Switch every "avatar" to "profile picture" in the stretch of rows from the line containing "You are a GUI" through the end of the rows. Give back only that stretch, with everything else left unchanged.

**DATASET EXTRACT:**
start

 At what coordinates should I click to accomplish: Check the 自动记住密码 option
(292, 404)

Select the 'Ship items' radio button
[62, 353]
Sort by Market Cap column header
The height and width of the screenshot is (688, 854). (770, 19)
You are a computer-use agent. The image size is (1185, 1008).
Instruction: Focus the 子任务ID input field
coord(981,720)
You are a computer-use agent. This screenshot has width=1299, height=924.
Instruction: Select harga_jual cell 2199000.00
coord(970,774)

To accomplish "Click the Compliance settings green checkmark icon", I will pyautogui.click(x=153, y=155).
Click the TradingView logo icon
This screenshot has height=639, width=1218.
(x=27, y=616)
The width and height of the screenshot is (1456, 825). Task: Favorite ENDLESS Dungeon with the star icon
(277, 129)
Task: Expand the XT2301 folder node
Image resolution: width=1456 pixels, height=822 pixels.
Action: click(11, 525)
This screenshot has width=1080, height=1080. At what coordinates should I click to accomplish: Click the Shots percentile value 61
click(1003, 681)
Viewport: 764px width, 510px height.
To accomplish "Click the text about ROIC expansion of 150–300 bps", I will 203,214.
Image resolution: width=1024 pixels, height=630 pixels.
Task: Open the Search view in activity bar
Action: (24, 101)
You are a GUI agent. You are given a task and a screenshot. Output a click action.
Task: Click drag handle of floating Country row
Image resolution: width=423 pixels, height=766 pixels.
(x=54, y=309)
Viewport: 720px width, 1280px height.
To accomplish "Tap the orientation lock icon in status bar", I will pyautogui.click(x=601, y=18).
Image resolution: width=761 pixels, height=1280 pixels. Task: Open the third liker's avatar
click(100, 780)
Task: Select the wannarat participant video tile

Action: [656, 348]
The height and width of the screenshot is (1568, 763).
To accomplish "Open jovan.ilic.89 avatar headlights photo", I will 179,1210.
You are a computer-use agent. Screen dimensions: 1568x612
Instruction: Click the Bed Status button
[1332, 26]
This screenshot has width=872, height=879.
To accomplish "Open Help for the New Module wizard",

end

**THE RESPONSE:**
You are a GUI agent. You are given a task and a screenshot. Output a click action.
Task: Click drag handle of floating Country row
Image resolution: width=423 pixels, height=766 pixels.
(x=54, y=309)
Viewport: 720px width, 1280px height.
To accomplish "Tap the orientation lock icon in status bar", I will pyautogui.click(x=601, y=18).
Image resolution: width=761 pixels, height=1280 pixels. Task: Open the third liker's profile picture
click(100, 780)
Task: Select the wannarat participant video tile

Action: [656, 348]
The height and width of the screenshot is (1568, 763).
To accomplish "Open jovan.ilic.89 profile picture headlights photo", I will 179,1210.
You are a computer-use agent. Screen dimensions: 1568x612
Instruction: Click the Bed Status button
[1332, 26]
This screenshot has width=872, height=879.
To accomplish "Open Help for the New Module wizard",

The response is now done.